Trinidad and Tobago Football Association (TTFA) technical director Anton Corneal called for the prioritising of the local football body’s development programmes after a second national youth team was forced to forfeit an international tournament in the space of two weeks.
Last month, the TTFA withdrew its Girls National Under-15 Team from the Concacaf Championship, which kicked off in Tampa, Florida on 31 July. And, on Tuesday, it was the turn of the Boys National Under-14 outfit.
Yesterday, the Caribbean Football Union (CFU) Boys Under-14 Challenge Series kicked off in the Dominican Republic without the twin island republic and Corneal told Wired868 it was the same problem: no funds.
“It is no different to the Girls Team,” said Corneal, “because of the cost of going to the Dominican Republic, the TTFA just doesn’t have the funding to do it.”
On Thursday, the TTFA revealed that its Men’s Team would travel to Thailand in October to participate in a four-nation tournament called the King’s Cup. The local football body did not provide any financial details but it is presumed that the Thailand FA would pick up the tab for the Soca Warriors.
In contrast, the TTFA, now steered by a Robert Hadad-led Fifa-appointed normalisation committee, needed to pay its own travel cost for its youth teams while accommodation and meals would be provided by the Concacaf or CFU respectively.
Fifa also provides an annual travel allowance to all FAs to help offset such bills. But, even then, the local football body said it could not afford to and a late plea to the Ministry of Sport and Community Development for financial assistance was unsuccessful.
“I am hoping that the money comes on stream to give these teams the necessary exposure to dream, to grow, and to see the international standards,” said Corneal, “and to get the experience of playing, leaving the country, socialising—exposure is so important.”
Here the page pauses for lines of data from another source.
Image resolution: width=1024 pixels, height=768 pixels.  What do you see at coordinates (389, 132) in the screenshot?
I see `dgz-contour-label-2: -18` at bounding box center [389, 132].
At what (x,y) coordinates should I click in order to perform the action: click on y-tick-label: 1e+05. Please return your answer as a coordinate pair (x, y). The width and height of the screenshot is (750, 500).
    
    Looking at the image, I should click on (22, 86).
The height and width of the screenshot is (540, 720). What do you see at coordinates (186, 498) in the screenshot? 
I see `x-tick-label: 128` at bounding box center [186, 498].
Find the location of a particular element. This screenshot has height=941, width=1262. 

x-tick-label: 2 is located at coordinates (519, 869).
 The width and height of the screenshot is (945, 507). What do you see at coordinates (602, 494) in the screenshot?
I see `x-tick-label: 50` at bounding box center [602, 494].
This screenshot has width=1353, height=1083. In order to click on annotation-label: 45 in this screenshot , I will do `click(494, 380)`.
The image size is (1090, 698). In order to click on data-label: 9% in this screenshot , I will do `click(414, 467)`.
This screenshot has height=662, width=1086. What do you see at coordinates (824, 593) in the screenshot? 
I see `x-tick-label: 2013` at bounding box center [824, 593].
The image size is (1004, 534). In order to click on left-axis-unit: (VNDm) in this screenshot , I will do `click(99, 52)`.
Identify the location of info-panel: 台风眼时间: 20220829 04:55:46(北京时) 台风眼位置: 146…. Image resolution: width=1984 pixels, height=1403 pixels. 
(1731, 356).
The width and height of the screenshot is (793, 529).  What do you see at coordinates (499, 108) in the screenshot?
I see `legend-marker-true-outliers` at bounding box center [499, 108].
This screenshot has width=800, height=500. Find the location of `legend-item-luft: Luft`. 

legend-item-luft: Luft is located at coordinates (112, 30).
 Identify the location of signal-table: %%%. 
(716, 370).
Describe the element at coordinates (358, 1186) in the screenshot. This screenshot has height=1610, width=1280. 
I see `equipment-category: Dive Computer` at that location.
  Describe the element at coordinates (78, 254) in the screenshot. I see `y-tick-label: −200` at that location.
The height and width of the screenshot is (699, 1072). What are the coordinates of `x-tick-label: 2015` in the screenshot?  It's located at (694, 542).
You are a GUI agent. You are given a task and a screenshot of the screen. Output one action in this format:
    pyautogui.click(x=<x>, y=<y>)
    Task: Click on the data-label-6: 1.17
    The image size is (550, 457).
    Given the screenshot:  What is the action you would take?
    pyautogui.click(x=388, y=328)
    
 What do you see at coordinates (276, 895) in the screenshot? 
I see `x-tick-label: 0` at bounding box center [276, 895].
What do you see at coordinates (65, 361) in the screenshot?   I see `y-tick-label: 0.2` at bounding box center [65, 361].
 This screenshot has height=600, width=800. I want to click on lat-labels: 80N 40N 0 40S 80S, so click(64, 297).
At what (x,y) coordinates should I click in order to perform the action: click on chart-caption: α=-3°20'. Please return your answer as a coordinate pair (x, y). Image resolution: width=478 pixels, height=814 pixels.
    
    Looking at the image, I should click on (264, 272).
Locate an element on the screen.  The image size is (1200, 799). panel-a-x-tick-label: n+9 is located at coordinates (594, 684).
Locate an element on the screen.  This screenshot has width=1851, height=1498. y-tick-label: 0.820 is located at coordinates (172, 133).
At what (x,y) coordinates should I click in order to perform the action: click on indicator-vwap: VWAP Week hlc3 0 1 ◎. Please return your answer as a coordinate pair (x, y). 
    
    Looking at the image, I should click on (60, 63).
The disappointed national youth players will now be expected to switch their focus to the upcoming Secondary Schools Football League (SSFL). Corneal noted that the under-14/15 outfits operate as “higher performance teams” and will train for eight months every year, whether or not there is a competition to enter.
“It is a high performance programme where training is of a certain intensity,” said Corneal, who explained that each team caters for about 40 players. “We do sessions which are based on the development of the game for those players. One day we may do speed of play with combination passes, or individual pressing, small-sided games with a specific objective, transitional play, etc.
“So it is slightly different to a national team. This is preparation for players who may be on a national team one day.”
Due to Hadad’s inability to raise funding or allocate sufficient resources for the junior teams, their first taste of international football will have to wait.